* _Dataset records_
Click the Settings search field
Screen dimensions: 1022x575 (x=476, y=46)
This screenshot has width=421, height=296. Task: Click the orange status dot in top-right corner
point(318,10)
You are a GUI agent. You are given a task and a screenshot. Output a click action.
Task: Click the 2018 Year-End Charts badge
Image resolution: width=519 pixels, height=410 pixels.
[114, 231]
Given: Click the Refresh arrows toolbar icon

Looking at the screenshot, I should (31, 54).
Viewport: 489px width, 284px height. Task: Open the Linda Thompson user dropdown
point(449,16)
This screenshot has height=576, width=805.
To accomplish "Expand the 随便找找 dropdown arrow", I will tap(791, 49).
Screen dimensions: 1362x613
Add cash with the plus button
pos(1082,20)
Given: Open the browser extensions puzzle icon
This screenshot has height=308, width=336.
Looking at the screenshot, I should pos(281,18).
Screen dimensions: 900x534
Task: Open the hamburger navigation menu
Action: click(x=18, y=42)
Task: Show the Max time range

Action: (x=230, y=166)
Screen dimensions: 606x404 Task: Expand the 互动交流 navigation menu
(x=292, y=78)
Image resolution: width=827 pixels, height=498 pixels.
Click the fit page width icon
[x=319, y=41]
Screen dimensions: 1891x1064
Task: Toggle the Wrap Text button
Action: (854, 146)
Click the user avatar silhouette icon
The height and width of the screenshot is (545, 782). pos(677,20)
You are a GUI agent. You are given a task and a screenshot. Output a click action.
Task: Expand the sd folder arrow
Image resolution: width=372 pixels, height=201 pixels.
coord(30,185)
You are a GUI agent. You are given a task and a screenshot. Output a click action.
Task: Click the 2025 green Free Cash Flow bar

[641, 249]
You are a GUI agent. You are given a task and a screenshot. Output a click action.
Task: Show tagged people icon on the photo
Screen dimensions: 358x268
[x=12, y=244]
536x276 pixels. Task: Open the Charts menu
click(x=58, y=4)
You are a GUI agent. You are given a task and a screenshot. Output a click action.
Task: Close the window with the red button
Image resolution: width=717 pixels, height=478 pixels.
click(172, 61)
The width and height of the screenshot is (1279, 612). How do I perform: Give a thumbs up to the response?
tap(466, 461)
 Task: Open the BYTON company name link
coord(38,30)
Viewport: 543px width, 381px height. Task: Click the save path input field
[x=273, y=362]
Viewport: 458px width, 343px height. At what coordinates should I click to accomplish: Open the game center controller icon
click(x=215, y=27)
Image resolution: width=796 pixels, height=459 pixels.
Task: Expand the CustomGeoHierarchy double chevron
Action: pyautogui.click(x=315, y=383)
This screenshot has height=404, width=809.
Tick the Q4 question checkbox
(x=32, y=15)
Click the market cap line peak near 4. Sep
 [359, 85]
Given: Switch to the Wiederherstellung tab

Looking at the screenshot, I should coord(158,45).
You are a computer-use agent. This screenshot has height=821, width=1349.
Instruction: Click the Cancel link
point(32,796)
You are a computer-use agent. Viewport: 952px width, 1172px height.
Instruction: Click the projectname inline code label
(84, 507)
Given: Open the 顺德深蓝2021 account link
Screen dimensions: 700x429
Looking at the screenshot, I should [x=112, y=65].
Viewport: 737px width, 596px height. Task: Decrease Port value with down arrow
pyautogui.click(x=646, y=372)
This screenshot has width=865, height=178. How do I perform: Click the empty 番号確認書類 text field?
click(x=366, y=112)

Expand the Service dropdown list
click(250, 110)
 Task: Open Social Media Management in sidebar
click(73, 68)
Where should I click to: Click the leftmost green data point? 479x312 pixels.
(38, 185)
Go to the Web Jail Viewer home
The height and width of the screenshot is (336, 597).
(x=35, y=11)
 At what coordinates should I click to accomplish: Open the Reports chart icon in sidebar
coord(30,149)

* _Task description_
Format every line of the records above as a JSON array of strings, with one string per line and all blank lines omitted.

* _Answer to this exercise_
[
  "Click the Settings search field",
  "Screen dimensions: 1022x575 (x=476, y=46)",
  "This screenshot has width=421, height=296. Task: Click the orange status dot in top-right corner",
  "point(318,10)",
  "You are a GUI agent. You are given a task and a screenshot. Output a click action.",
  "Task: Click the 2018 Year-End Charts badge",
  "Image resolution: width=519 pixels, height=410 pixels.",
  "[114, 231]",
  "Given: Click the Refresh arrows toolbar icon",
  "Looking at the screenshot, I should (31, 54).",
  "Viewport: 489px width, 284px height. Task: Open the Linda Thompson user dropdown",
  "point(449,16)",
  "This screenshot has height=576, width=805.",
  "To accomplish \"Expand the 随便找找 dropdown arrow\", I will tap(791, 49).",
  "Screen dimensions: 1362x613",
  "Add cash with the plus button",
  "pos(1082,20)",
  "Given: Open the browser extensions puzzle icon",
  "This screenshot has height=308, width=336.",
  "Looking at the screenshot, I should pos(281,18).",
  "Screen dimensions: 900x534",
  "Task: Open the hamburger navigation menu",
  "Action: click(x=18, y=42)",
  "Task: Show the Max time range",
  "Action: (x=230, y=166)",
  "Screen dimensions: 606x404 Task: Expand the 互动交流 navigation menu",
  "(x=292, y=78)",
  "Image resolution: width=827 pixels, height=498 pixels.",
  "Click the fit page width icon",
  "[x=319, y=41]",
  "Screen dimensions: 1891x1064",
  "Task: Toggle the Wrap Text button",
  "Action: (854, 146)",
  "Click the user avatar silhouette icon",
  "The height and width of the screenshot is (545, 782). pos(677,20)",
  "You are a GUI agent. You are given a task and a screenshot. Output a click action.",
  "Task: Expand the sd folder arrow",
  "Image resolution: width=372 pixels, height=201 pixels.",
  "coord(30,185)",
  "You are a GUI agent. You are given a task and a screenshot. Output a click action.",
  "Task: Click the 2025 green Free Cash Flow bar",
  "[641, 249]",
  "You are a GUI agent. You are given a task and a screenshot. Output a click action.",
  "Task: Show tagged people icon on the photo",
  "Screen dimensions: 358x268",
  "[x=12, y=244]",
  "536x276 pixels. Task: Open the Charts menu",
  "click(x=58, y=4)",
  "You are a GUI agent. You are given a task and a screenshot. Output a click action.",
  "Task: Close the window with the red button",
  "Image resolution: width=717 pixels, height=478 pixels.",
  "click(172, 61)",
  "The width and height of the screenshot is (1279, 612). How do I perform: Give a thumbs up to the response?",
  "tap(466, 461)",
  " Task: Open the BYTON company name link",
  "coord(38,30)",
  "Viewport: 543px width, 381px height. Task: Click the save path input field",
  "[x=273, y=362]",
  "Viewport: 458px width, 343px height. At what coordinates should I click to accomplish: Open the game center controller icon",
  "click(x=215, y=27)",
  "Image resolution: width=796 pixels, height=459 pixels.",
  "Task: Expand the CustomGeoHierarchy double chevron",
  "Action: pyautogui.click(x=315, y=383)",
  "This screenshot has height=404, width=809.",
  "Tick the Q4 question checkbox",
  "(x=32, y=15)",
  "Click the market cap line peak near 4. Sep",
  " [359, 85]",
  "Given: Switch to the Wiederherstellung tab",
  "Looking at the screenshot, I should coord(158,45).",
  "You are a computer-use agent. This screenshot has height=821, width=1349.",
  "Instruction: Click the Cancel link",
  "point(32,796)",
  "You are a computer-use agent. Viewport: 952px width, 1172px height.",
  "Instruction: Click the projectname inline code label",
  "(84, 507)",
  "Given: Open the 顺德深蓝2021 account link",
  "Screen dimensions: 700x429",
  "Looking at the screenshot, I should [x=112, y=65].",
  "Viewport: 737px width, 596px height. Task: Decrease Port value with down arrow",
  "pyautogui.click(x=646, y=372)",
  "This screenshot has width=865, height=178. How do I perform: Click the empty 番号確認書類 text field?",
  "click(x=366, y=112)",
  "Expand the Service dropdown list",
  "click(250, 110)",
  " Task: Open Social Media Management in sidebar",
  "click(73, 68)",
  "Where should I click to: Click the leftmost green data point? 479x312 pixels.",
  "(38, 185)",
  "Go to the Web Jail Viewer home",
  "The height and width of the screenshot is (336, 597).",
  "(x=35, y=11)",
  " At what coordinates should I click to accomplish: Open the Reports chart icon in sidebar",
  "coord(30,149)"
]